Le fil de la vierge que Marcel tire de lui-même après avoir vécu une métamorphose comme celles que l’on trouve représentées sur la toile d’Arachné, c’est le fil dont Arachné tisse sa toile, c’est l’encre métaphorique qui va laisser sur les feuilles les traces formant le texte parfait dans lequel même l’arbitre le plus partial ne va trouver aucune faute. Le fil que Marcel vient de trouver « en allant tout au rebours de [s]a vie naturelle », c’est-à-dire du présent au passé vers lequel le mène sa quête, ce fil se laisse tendre « presque indéfiniment », il devient aussi long que le long roman que Marcel va écrire. Marcel ne sait pas encore à quel jeu dangereux il se laisse entraîner, mais il sent déjà que son œuvre insolente sera punie par un jugement divin. Voilà pourquoi son fil lui semble « le fruit défendu sur l’arbre du mal » ou même l’ultime provocation de Dieu – « le diable ». Edi Zollinger

Université de Munich
eEEntendemos que  a expressão “Le fil de la vierge” em Marcel Proust ganhou um sentido metafórico, simbólico, servindo-se da Metamorfose de Ovídio, pela qual  a tecelã Arachné, por desafiar a deusa Palas, é transformada numa aranha, sendo obrigada a tirar tudo de si mesma. O que o menino vê na folha do lilás – imagens de emoção –o traço prateado e longo,  sem fim visível, o que  representará? Mais tarde, a lembrança desse fio entrará na própria  composição da Recherche, numa sistemática de contagem regressiva, do presente ao passado e do passado ao presente em busca de um caminho intransponível.  Por que Marcel se assusta com a descoberta do traço, considerado fio revelador de fruto proibido sobre a árvore do mal que o fez conhecer o prazer, contemplando, pela janela aberta,  as duas colinas distantes que se assemelhavam a dois seios (seins-collines)?  E este prazer era  desconhecido, original, não sendo substituído por nenhum outro, somente permitido no “cabinet sentant l’iris”. A  figura do diabo aparecia, então,  para ele sob a forma  desse fio de prata que pendia do ramo da árvore, aliado a um sentimento profundo de culpabilidade, que ele não conseguia vencer,  causando-lhe uma prostração e uma angustia que o perseguia como o fantasma da morte.

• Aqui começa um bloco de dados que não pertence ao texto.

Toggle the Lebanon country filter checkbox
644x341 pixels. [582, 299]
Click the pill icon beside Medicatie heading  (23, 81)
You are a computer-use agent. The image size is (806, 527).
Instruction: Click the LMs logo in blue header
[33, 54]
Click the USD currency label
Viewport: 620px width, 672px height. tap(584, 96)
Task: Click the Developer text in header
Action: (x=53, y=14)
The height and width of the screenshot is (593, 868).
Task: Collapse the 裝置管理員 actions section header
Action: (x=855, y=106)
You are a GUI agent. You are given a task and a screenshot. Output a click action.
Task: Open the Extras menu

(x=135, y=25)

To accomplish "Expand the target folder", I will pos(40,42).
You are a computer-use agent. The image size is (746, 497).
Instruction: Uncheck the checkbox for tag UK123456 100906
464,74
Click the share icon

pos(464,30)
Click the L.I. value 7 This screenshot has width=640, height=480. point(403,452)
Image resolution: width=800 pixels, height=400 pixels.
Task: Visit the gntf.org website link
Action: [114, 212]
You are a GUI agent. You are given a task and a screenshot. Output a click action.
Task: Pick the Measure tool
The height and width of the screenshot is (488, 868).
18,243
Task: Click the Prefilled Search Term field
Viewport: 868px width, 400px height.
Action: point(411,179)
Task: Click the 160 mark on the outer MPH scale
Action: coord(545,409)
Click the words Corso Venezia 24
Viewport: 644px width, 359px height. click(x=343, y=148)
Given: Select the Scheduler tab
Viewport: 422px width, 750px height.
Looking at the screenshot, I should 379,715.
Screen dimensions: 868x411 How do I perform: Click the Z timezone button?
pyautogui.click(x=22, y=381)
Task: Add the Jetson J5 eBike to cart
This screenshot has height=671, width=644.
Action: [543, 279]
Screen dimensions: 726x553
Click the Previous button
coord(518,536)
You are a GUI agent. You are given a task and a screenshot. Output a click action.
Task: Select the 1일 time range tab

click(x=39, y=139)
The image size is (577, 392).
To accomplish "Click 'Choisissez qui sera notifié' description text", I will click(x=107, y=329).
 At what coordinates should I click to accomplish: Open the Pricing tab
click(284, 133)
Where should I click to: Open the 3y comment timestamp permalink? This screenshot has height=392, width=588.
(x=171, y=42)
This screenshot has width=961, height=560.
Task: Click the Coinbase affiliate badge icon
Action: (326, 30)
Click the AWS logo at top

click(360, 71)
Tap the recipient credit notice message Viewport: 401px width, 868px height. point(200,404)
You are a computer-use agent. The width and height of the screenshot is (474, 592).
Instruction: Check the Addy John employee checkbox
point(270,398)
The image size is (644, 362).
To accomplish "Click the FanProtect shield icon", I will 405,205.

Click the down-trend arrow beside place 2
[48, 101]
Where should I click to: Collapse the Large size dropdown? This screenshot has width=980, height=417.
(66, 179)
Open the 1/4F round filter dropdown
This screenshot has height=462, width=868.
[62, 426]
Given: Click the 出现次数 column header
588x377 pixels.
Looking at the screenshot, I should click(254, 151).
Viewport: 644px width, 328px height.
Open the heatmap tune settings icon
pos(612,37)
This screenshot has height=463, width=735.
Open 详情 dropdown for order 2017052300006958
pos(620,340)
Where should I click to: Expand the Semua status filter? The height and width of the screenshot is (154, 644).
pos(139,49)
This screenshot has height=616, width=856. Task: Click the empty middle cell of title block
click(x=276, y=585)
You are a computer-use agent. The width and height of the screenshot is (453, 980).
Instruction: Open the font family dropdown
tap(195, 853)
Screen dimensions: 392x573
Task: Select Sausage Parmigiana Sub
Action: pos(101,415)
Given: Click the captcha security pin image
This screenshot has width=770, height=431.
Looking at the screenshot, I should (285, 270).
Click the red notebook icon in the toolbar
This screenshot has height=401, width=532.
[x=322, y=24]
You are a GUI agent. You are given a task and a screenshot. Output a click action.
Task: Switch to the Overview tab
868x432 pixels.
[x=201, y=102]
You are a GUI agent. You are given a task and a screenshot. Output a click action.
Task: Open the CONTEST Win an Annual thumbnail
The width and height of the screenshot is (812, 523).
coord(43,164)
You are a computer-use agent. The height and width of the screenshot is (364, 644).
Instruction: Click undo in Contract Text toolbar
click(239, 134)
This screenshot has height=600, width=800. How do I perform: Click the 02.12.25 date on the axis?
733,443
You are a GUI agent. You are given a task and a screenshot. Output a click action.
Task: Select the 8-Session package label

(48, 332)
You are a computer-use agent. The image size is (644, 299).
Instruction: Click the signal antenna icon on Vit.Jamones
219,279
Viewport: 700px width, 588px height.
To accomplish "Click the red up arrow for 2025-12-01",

        Também ele ousa desafiar o todo poderoso Saint-Beuve, pois toda sua obra é um verdadeiro desafio aos conceitos e ordenamentos pré-estabelecidos da visão literária, sustentáculos da crítica literária de Saint-Beuve, uma verdadeira deusa Pallas.



        Captamos no fim do mito a revelação de que ’Arachné está condenada a  tirar de seu próprio ventre o fio  com o qual tece suas telas voluptuosas, com sua cabeça, braços e pernas atrofiados, ínfimos.  Em seu pequeno mundo,  o escritor Marcel Proust,  como a aranha do mito , impregnado de anseios juvenis,  deu início a sua vida literária, que, mais tarde, seria enriquecida pela À la Recherche Du Temps Perdu, quando tirando tudo dentro de si mesmo, do seu inconsciente,num mergulho profundo nas imensidões do pensamento e impulsionado pela memória, legaria à humanidade uma das mais extraordinárias obras literárias.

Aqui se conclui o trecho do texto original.